*What the exercise asks*
Write out the records once more, exactly, and keep any image out.

Data entries:

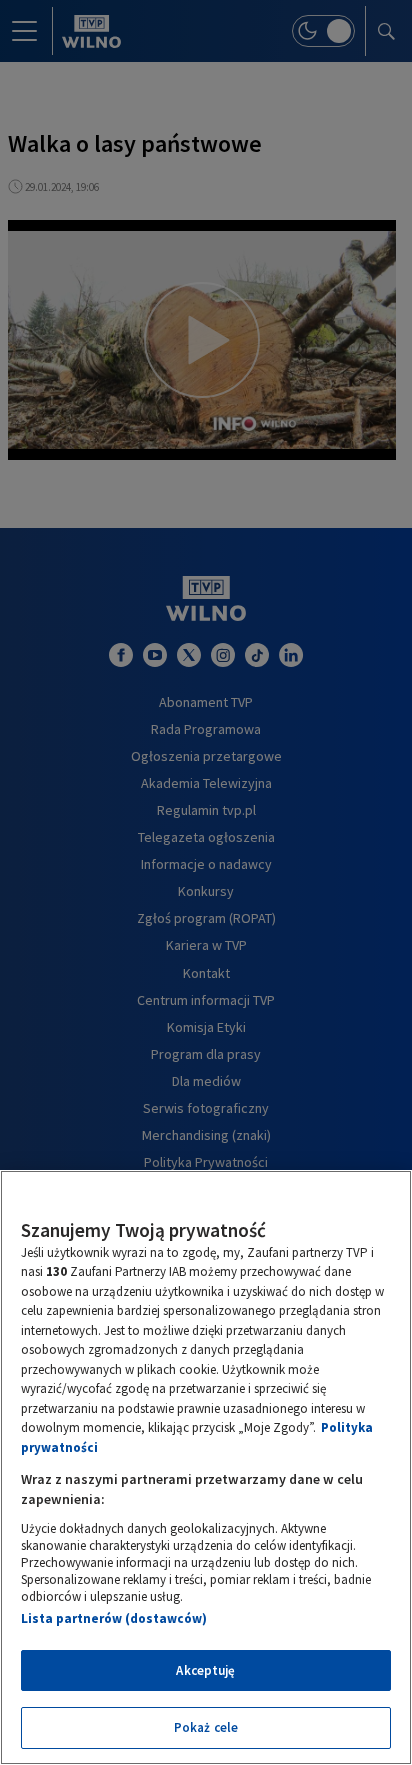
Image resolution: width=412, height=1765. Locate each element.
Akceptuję (205, 1670)
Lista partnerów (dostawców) (114, 1618)
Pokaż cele (206, 1727)
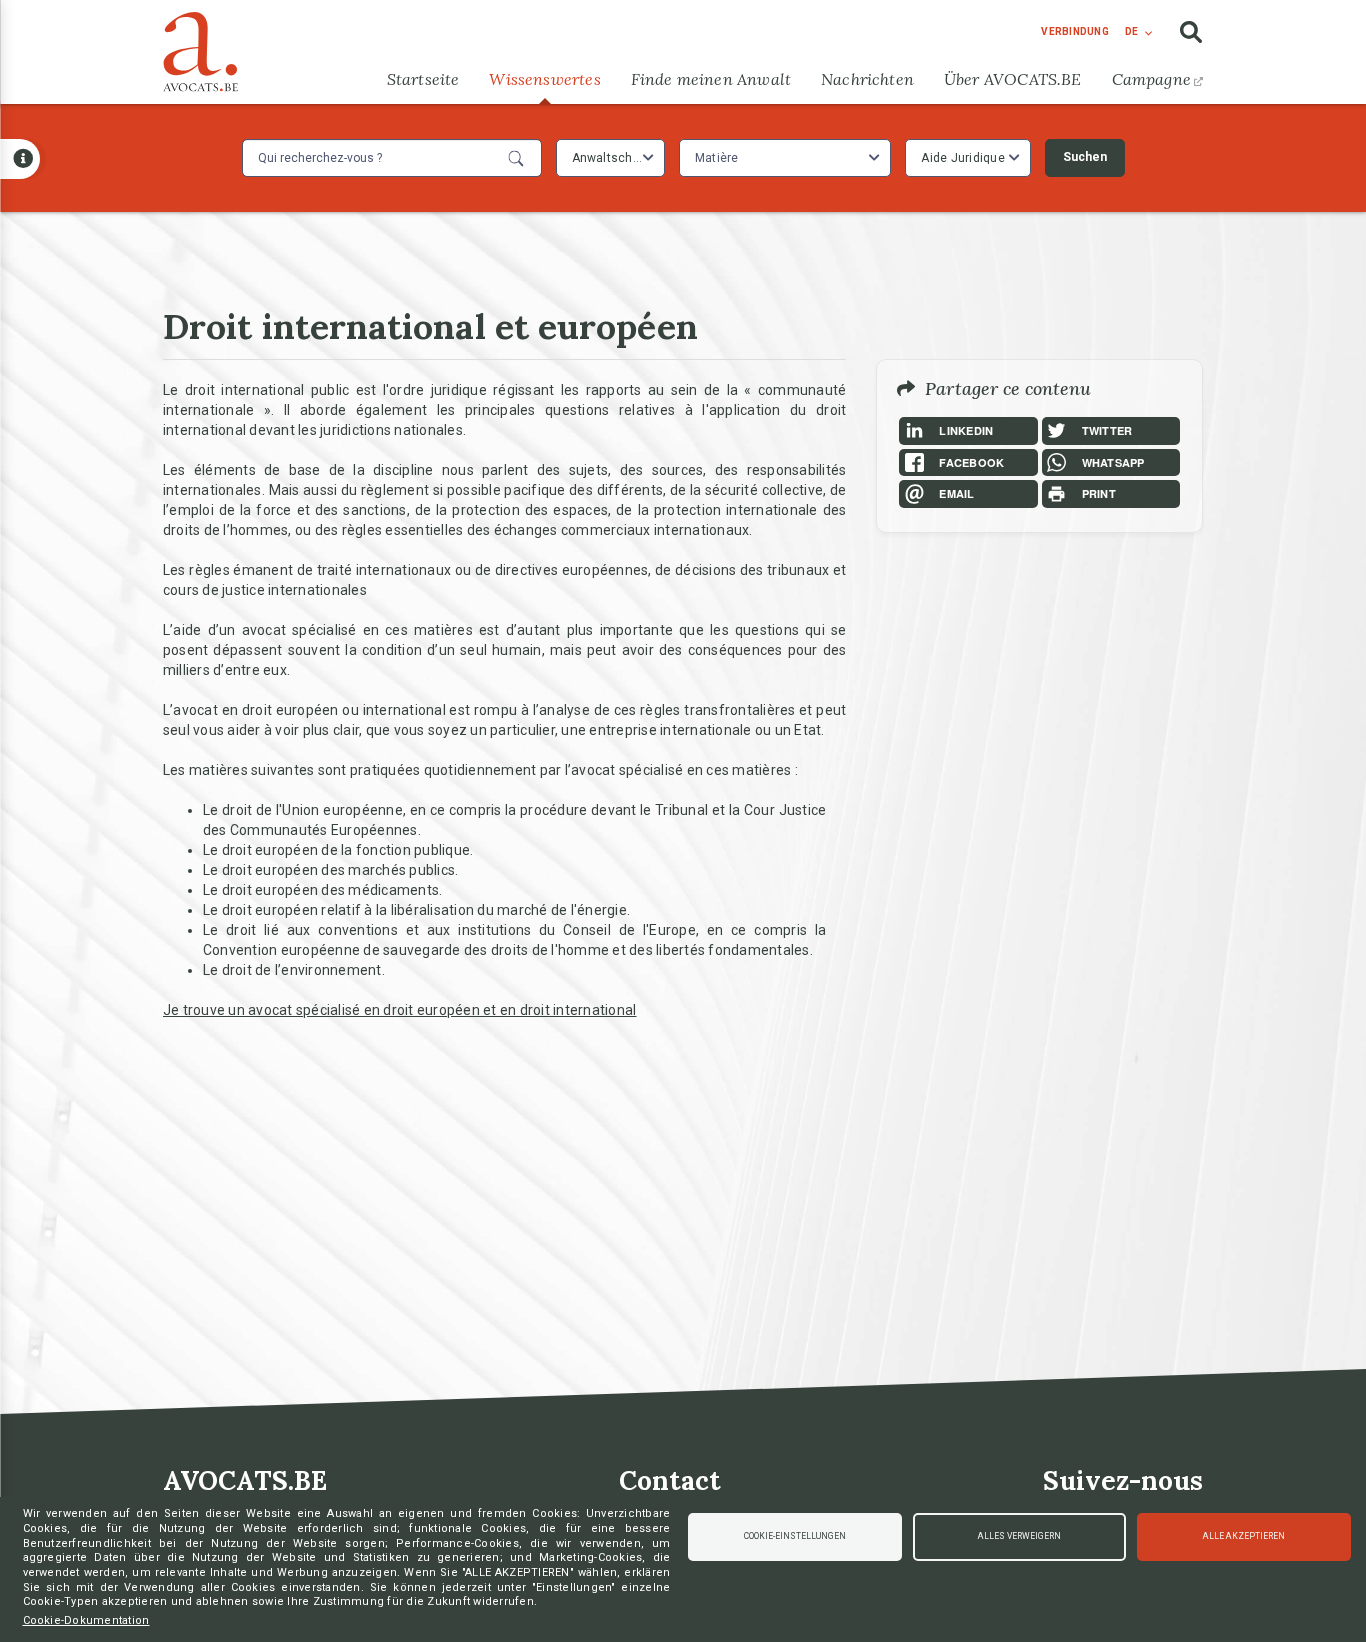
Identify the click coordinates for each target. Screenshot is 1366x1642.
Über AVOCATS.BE (1013, 79)
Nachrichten (867, 79)
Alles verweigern (1019, 1536)
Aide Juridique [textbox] (963, 158)
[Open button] (20, 159)
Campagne (1151, 79)
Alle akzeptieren (1244, 1536)
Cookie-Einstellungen (795, 1536)
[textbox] (719, 158)
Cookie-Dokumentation (86, 1620)
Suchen (1085, 157)
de (1131, 31)
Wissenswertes (544, 79)
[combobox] (610, 158)
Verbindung (1075, 31)
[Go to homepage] (200, 47)
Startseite (423, 79)
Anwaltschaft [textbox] (610, 158)
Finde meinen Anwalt (711, 79)
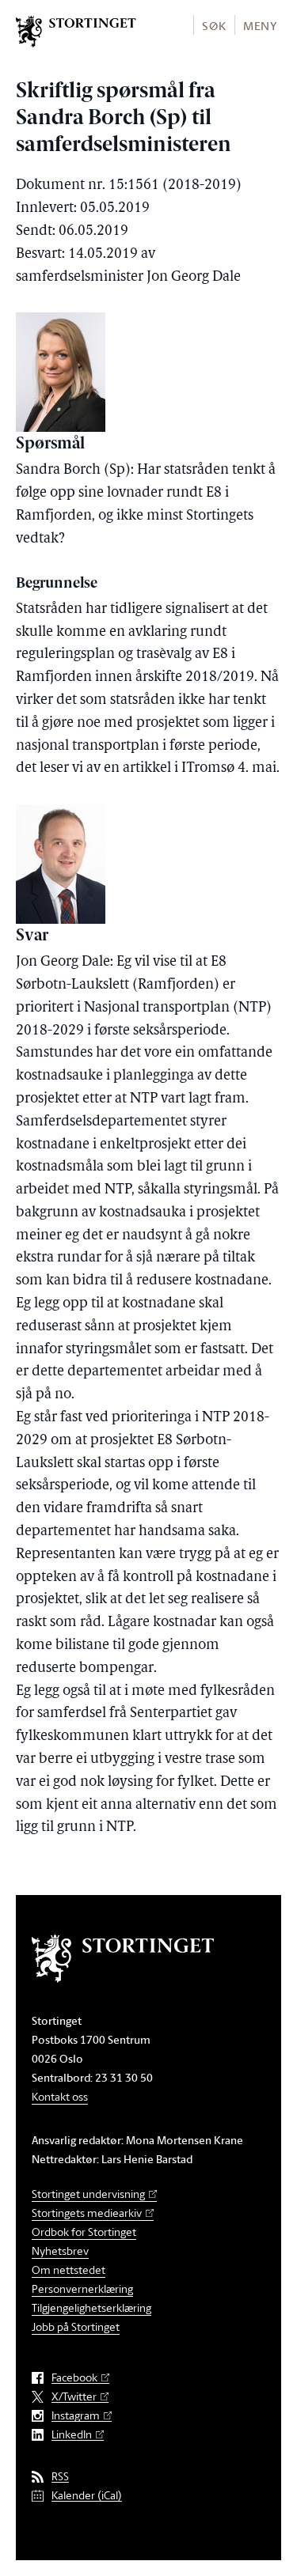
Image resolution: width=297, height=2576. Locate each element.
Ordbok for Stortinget (84, 2231)
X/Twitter (74, 2397)
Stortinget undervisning (88, 2193)
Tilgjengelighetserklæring (91, 2307)
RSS (60, 2477)
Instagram (75, 2416)
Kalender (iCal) (86, 2496)
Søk (214, 25)
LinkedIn (71, 2435)
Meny (260, 25)
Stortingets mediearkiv (87, 2212)
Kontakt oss (60, 2096)
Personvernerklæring (82, 2288)
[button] (213, 25)
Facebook (74, 2378)
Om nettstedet (68, 2269)
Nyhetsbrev (60, 2250)
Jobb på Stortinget (76, 2326)
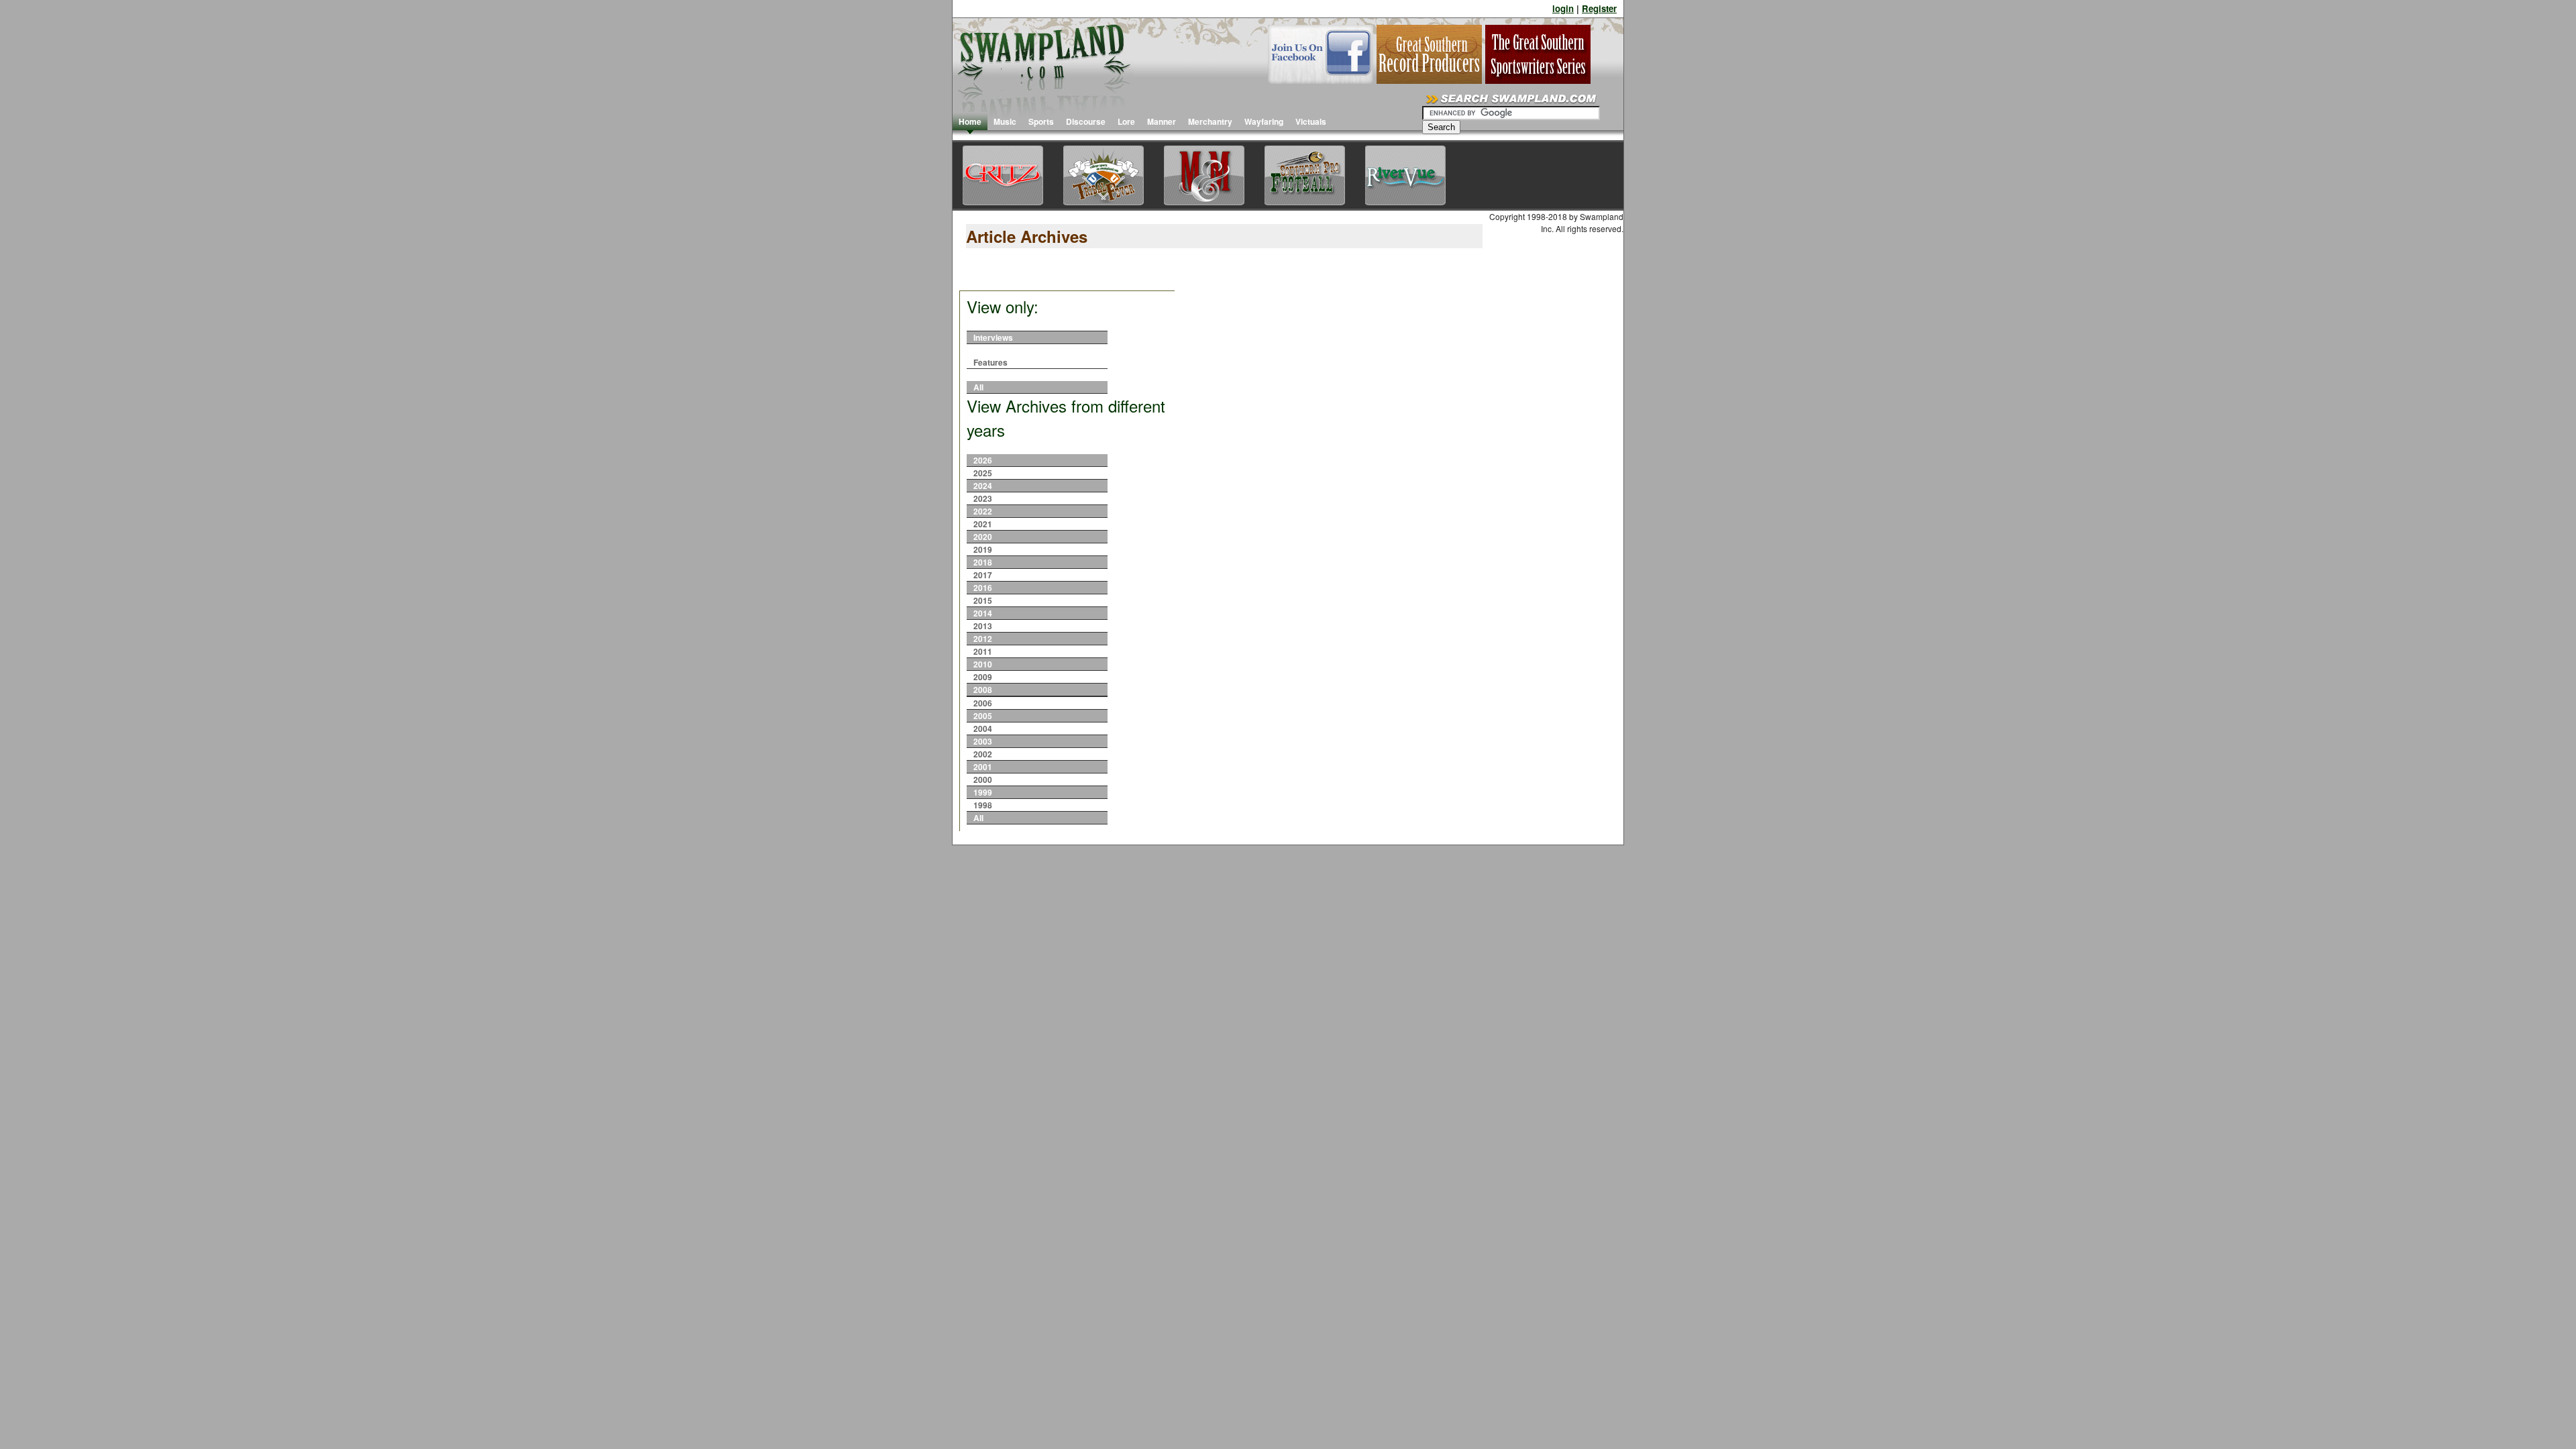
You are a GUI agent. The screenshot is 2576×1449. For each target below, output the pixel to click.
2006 (982, 703)
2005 (982, 716)
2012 (982, 639)
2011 (982, 651)
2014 (982, 613)
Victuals (1310, 121)
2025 (982, 473)
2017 (982, 575)
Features (990, 362)
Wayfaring (1263, 121)
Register (1599, 8)
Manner (1161, 121)
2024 (982, 486)
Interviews (993, 337)
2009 (982, 677)
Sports (1041, 121)
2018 (982, 562)
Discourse (1086, 121)
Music (1005, 121)
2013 (982, 626)
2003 (982, 741)
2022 (982, 511)
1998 (982, 805)
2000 (982, 779)
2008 (982, 690)
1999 (982, 792)
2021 (982, 524)
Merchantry (1210, 121)
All (978, 387)
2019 (982, 549)
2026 (982, 460)
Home (970, 121)
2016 (982, 588)
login (1563, 8)
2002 (982, 754)
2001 (982, 767)
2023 (982, 498)
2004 (982, 728)
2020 (982, 537)
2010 (982, 664)
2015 (982, 600)
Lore (1126, 121)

*Task solution*
Image resolution: width=412, height=1765. Locate each element.
Akceptuję (205, 1670)
Lista partnerów (dostawców) (114, 1618)
Pokaż cele (206, 1727)
Identify the click coordinates for each target. Screenshot is 1366x1642.
Über AVOCATS.BE (1013, 79)
Nachrichten (867, 79)
Alles verweigern (1019, 1536)
Aide Juridique [textbox] (963, 158)
[Open button] (20, 159)
Campagne (1151, 79)
Alle akzeptieren (1244, 1536)
Cookie-Einstellungen (795, 1536)
[textbox] (719, 158)
Cookie-Dokumentation (86, 1620)
Suchen (1085, 157)
de (1131, 31)
Wissenswertes (544, 79)
[combobox] (610, 158)
Verbindung (1075, 31)
[Go to homepage] (200, 47)
Startseite (423, 79)
Anwaltschaft [textbox] (610, 158)
Finde meinen Anwalt (711, 79)
Image resolution: width=297, height=2576. Locate each element.
Ordbok for Stortinget (84, 2231)
X/Twitter (74, 2397)
Stortinget undervisning (88, 2193)
Tilgjengelighetserklæring (91, 2307)
RSS (60, 2477)
Instagram (75, 2416)
Kalender (iCal) (86, 2496)
Søk (214, 25)
LinkedIn (71, 2435)
Meny (260, 25)
Stortingets mediearkiv (87, 2212)
Kontakt oss (60, 2096)
Personvernerklæring (82, 2288)
[button] (213, 25)
Facebook (74, 2378)
Om nettstedet (68, 2269)
Nyhetsbrev (60, 2250)
Jobb på Stortinget (76, 2326)
You are a GUI agent. The screenshot is 2576×1449. For each target below, output the pixel to click.
2006 (982, 703)
2005 (982, 716)
2012 (982, 639)
2011 (982, 651)
2014 (982, 613)
Victuals (1310, 121)
2025 (982, 473)
2017 (982, 575)
Features (990, 362)
Wayfaring (1263, 121)
Register (1599, 8)
Manner (1161, 121)
2024 (982, 486)
Interviews (993, 337)
2009 (982, 677)
Sports (1041, 121)
2018 (982, 562)
Discourse (1086, 121)
Music (1005, 121)
2013 (982, 626)
2003 (982, 741)
2022 (982, 511)
1998 (982, 805)
2000 (982, 779)
2008 (982, 690)
1999 (982, 792)
2021 (982, 524)
Merchantry (1210, 121)
All (978, 387)
2019 (982, 549)
2026 (982, 460)
Home (970, 121)
2016 (982, 588)
login (1563, 8)
2002 (982, 754)
2001 (982, 767)
2023 (982, 498)
2004 (982, 728)
2020 (982, 537)
2010 (982, 664)
2015 (982, 600)
Lore (1126, 121)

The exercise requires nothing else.